ESTRATTO DEL TESTO |
++++++++++++++++++++

E il consenso ad essere sottoposti a vaccinazione?
Ecco il terzo nodo, quello del consenso informato: tale consenso va espresso da chi si sottopone a vaccinazione, previa obbligatoria prescrizione per l’inoculazione del vaccino.
In base alla Legge n. 219 del 2017 in materia di consenso informato, nessun trattamento sanitario può essere imposto ad un paziente senza il suo pieno consenso informato. Il paziente, prima di sottoporsi al trattamento di inoculazione del farmaco sperimentale autorizzato in via condizionata, deve ottenere le necessarie informazioni per concedere o meno tale consenso.
Tutto ciò a tacer del fatto che esiste un Codice deontologico al quale ogni medico deve rispondere.
In questo contesto, un altro nodo viene al pettine: gli stessi produttori dei “vaccini” Covid-19 dichiarano ufficialmente che ad oggi non hanno dati e/o informazioni relativi agli effetti sul medio e lungo periodo, né su talune categorie della popolazione, né si conoscono gli effetti di correlazione con altri farmaci e sulle malattie tumorali.
Ma non è tutto.

++++++++++++++++++++

DATI FORNITI |
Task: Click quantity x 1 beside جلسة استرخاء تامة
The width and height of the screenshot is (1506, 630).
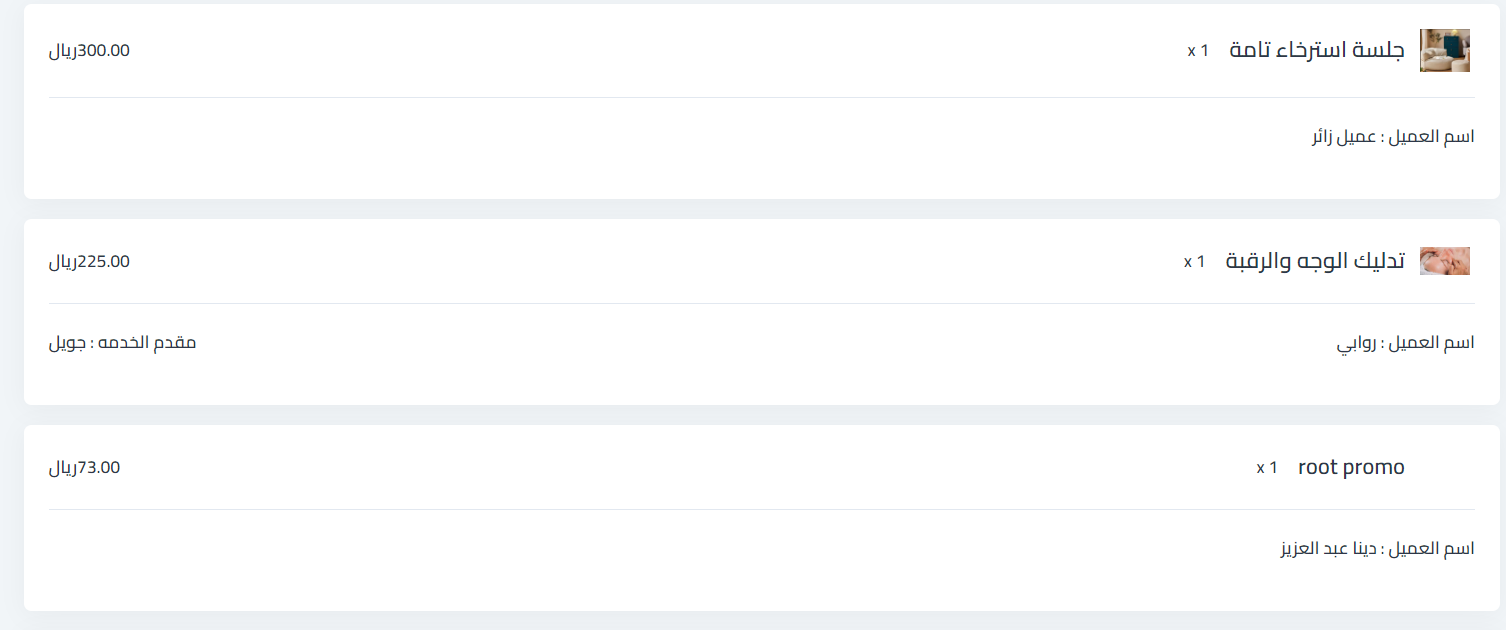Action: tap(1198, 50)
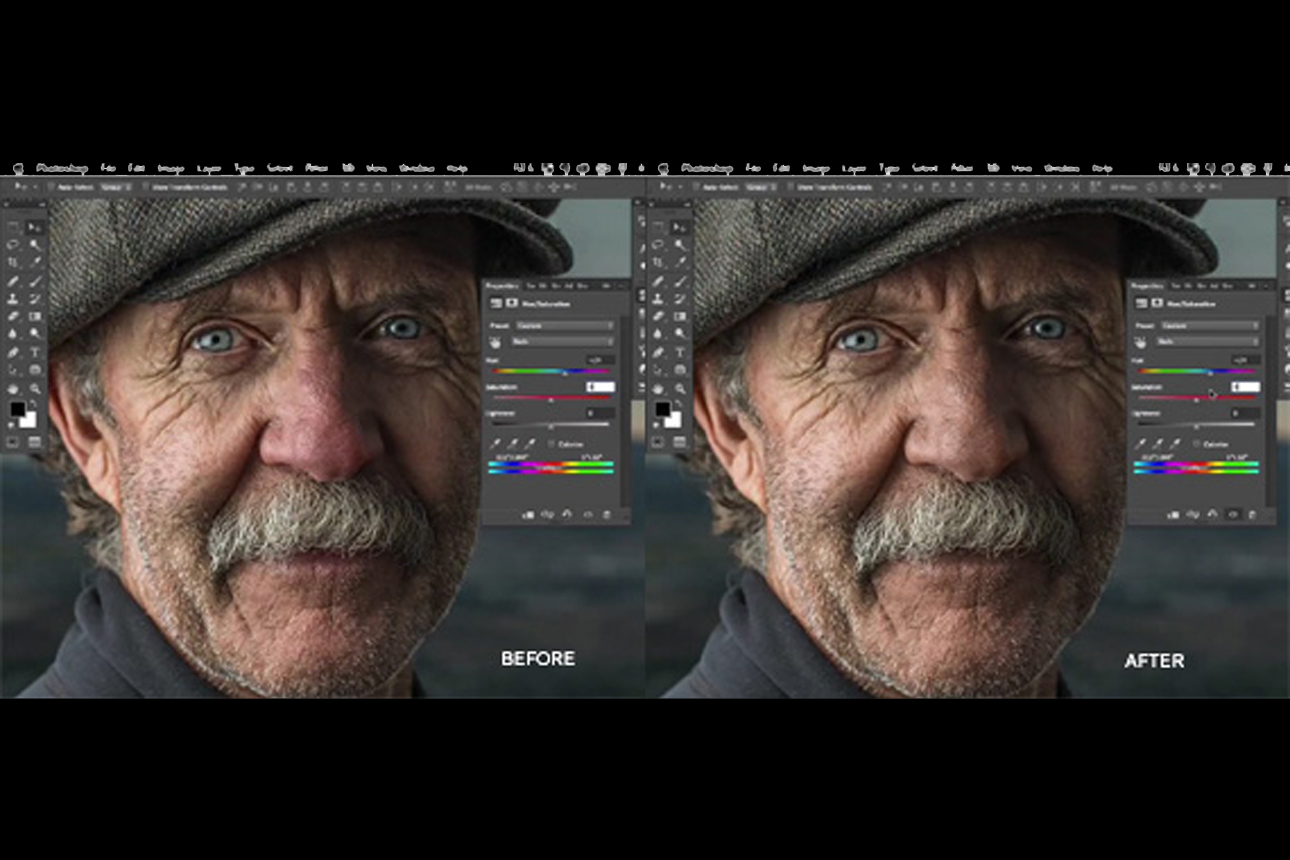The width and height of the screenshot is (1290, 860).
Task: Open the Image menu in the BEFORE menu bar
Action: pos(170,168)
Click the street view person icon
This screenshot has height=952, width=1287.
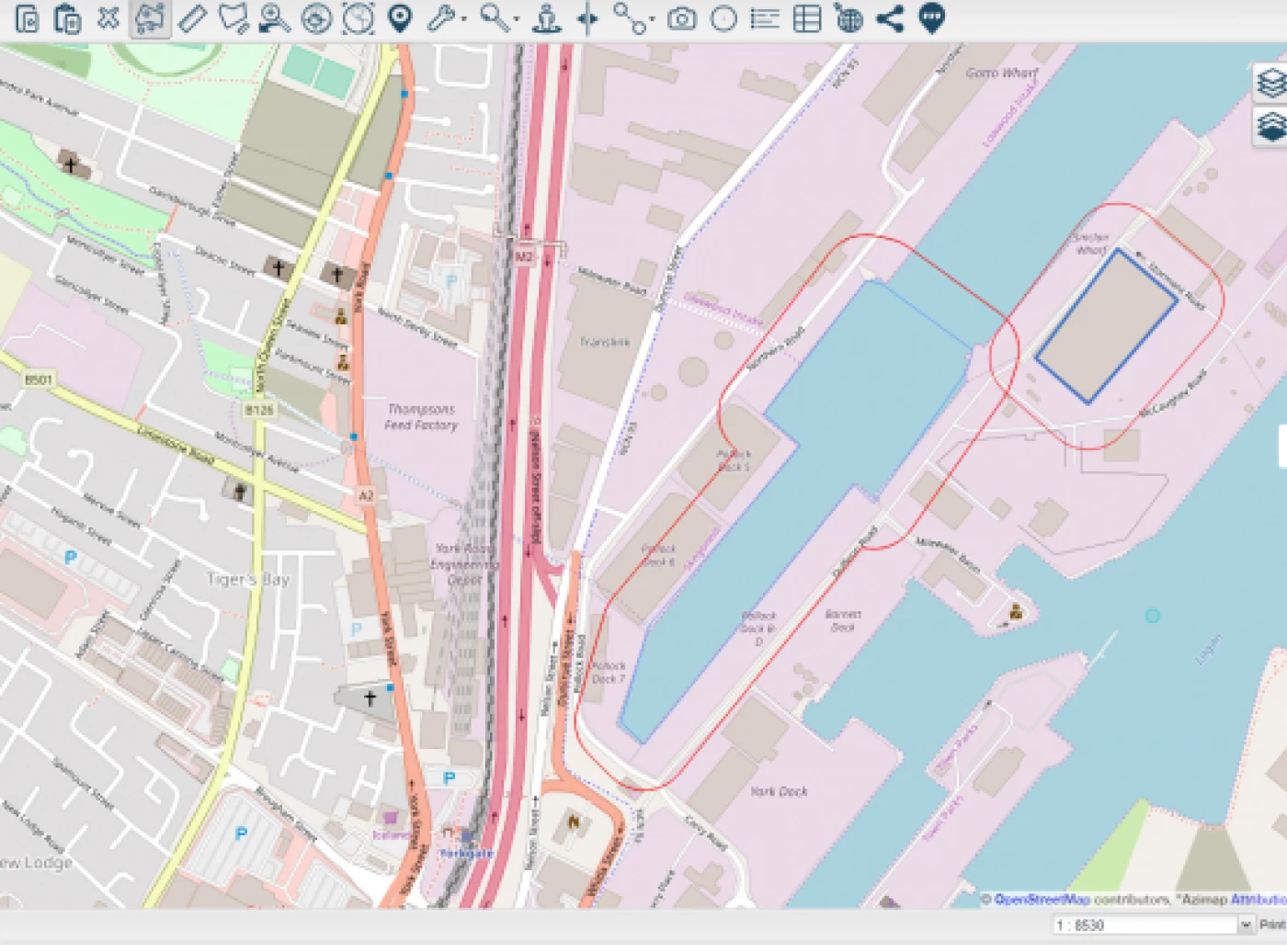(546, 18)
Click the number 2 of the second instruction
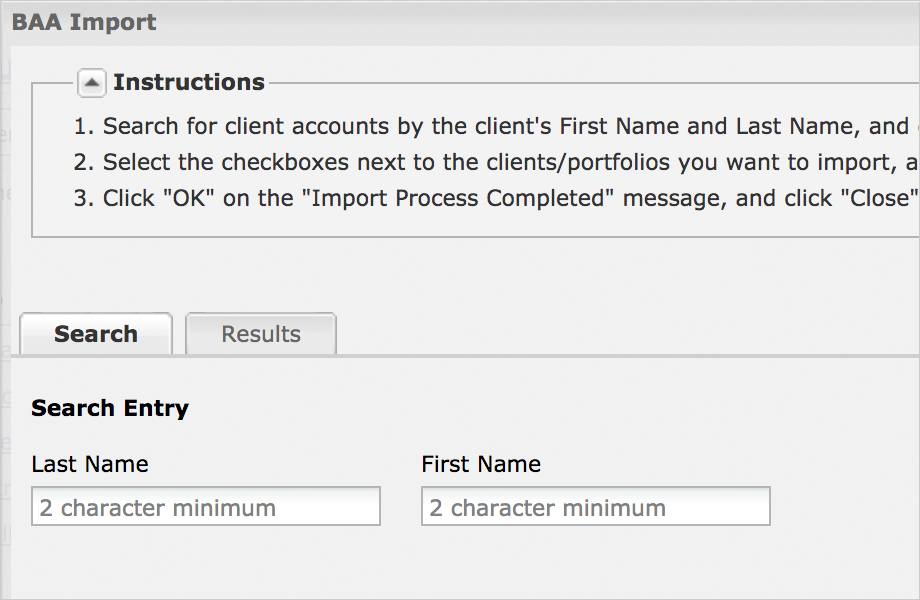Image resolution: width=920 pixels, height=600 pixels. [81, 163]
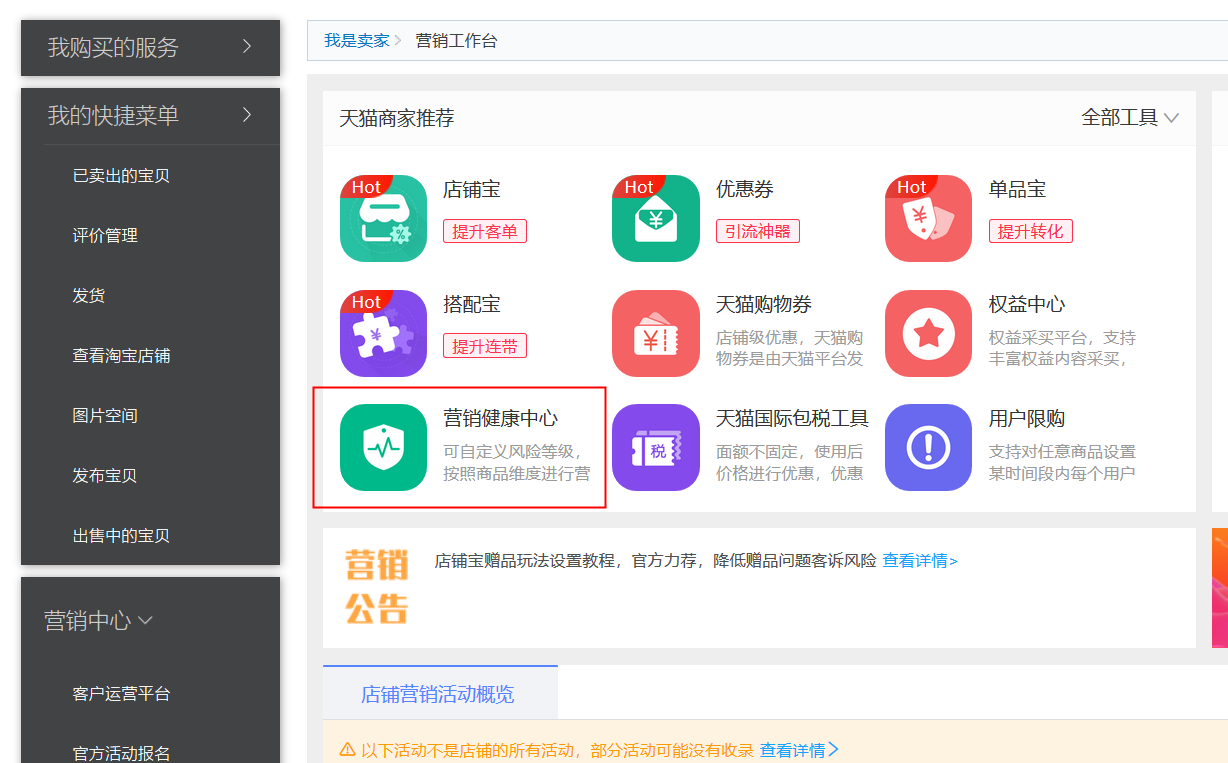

++++++++++++++++++++

CONSEGNE DELL'ESERCIZIO |
1. Riscrivi in forma più breve il paragrafo del brano sul consenso informato che inizia con "In base alla Legge n. 219 del 2017", mantenendone i fatti principali.
2. Estrai dal brano sul consenso informato il passo che comincia con le parole "In base alla" e termina dopo le parole "meno tale consenso.".

SOLUZIONI DELL'ESERCIZIO |
1. La Legge n. 219 del 2017 vieta di imporre un trattamento sanitario senza il pieno consenso informato del paziente. Prima dell'inoculazione del farmaco sperimentale autorizzato in via condizionata, il paziente deve ricevere le informazioni necessarie per dare o negare il consenso.

2.
In base alla Legge n. 219 del 2017 in materia di consenso informato, nessun trattamento sanitario può essere imposto ad un paziente senza il suo pieno consenso informato. Il paziente, prima di sottoporsi al trattamento di inoculazione del farmaco sperimentale autorizzato in via condizionata, deve ottenere le necessarie informazioni per concedere o meno tale consenso.